Your assignment >> Your result should be every line of the records below that contains the word "give".

________________

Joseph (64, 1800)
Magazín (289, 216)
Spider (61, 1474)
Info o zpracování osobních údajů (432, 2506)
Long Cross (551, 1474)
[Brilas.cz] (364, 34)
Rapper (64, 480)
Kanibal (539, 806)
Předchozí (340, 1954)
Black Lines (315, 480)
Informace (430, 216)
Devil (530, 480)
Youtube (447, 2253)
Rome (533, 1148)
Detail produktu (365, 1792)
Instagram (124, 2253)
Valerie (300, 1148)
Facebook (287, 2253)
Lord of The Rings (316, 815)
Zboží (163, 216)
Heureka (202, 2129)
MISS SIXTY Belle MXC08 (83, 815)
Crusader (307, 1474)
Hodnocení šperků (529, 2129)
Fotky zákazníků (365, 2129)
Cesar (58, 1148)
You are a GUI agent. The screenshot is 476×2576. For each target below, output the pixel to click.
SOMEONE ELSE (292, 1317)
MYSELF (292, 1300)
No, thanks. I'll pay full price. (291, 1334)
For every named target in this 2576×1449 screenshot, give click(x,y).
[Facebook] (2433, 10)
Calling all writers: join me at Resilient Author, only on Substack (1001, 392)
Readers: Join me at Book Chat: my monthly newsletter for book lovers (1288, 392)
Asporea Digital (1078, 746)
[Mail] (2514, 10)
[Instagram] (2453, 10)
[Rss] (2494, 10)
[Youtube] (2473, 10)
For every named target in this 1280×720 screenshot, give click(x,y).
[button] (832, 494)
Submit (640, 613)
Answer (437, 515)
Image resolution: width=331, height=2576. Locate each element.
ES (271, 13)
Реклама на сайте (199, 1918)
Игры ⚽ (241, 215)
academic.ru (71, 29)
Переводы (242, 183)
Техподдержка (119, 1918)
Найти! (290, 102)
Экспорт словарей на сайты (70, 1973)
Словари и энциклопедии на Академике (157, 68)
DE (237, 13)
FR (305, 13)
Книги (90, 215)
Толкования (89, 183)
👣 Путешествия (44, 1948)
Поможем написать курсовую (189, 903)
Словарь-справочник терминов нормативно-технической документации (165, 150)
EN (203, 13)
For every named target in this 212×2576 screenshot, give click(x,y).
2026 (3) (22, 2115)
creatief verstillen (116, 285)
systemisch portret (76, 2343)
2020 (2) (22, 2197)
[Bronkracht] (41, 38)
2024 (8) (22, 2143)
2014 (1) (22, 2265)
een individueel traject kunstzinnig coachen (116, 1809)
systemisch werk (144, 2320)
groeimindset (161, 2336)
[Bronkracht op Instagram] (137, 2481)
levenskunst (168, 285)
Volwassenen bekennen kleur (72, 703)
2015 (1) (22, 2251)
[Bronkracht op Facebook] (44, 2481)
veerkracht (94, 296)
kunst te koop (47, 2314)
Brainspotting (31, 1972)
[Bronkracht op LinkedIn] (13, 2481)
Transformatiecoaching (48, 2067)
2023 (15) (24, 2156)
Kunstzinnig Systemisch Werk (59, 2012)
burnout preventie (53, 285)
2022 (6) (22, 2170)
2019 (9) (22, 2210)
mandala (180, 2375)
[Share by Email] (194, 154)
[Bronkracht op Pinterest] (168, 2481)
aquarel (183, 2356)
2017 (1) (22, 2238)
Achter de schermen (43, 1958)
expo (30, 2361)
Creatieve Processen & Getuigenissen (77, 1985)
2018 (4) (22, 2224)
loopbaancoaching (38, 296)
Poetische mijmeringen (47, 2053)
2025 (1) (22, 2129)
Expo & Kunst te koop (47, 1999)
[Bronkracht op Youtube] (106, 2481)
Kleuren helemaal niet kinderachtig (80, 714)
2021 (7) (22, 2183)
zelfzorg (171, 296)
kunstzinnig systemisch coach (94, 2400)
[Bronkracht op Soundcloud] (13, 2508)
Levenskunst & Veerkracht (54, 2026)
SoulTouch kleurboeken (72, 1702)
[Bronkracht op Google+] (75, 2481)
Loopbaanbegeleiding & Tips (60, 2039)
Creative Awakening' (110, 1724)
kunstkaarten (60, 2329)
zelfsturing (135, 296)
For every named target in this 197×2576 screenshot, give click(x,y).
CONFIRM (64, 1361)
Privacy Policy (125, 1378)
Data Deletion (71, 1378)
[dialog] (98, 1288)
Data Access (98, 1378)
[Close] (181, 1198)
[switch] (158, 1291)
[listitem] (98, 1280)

________________

Response to the exercise >>
For every named target in this 2576×1449 screenshot, give click(x,y).
For every named target in this 1280×720 screenshot, give click(x,y).
For every named target in this 212×2576 screenshot, give click(x,y).
For every named target in this 197×2576 screenshot, give click(x,y).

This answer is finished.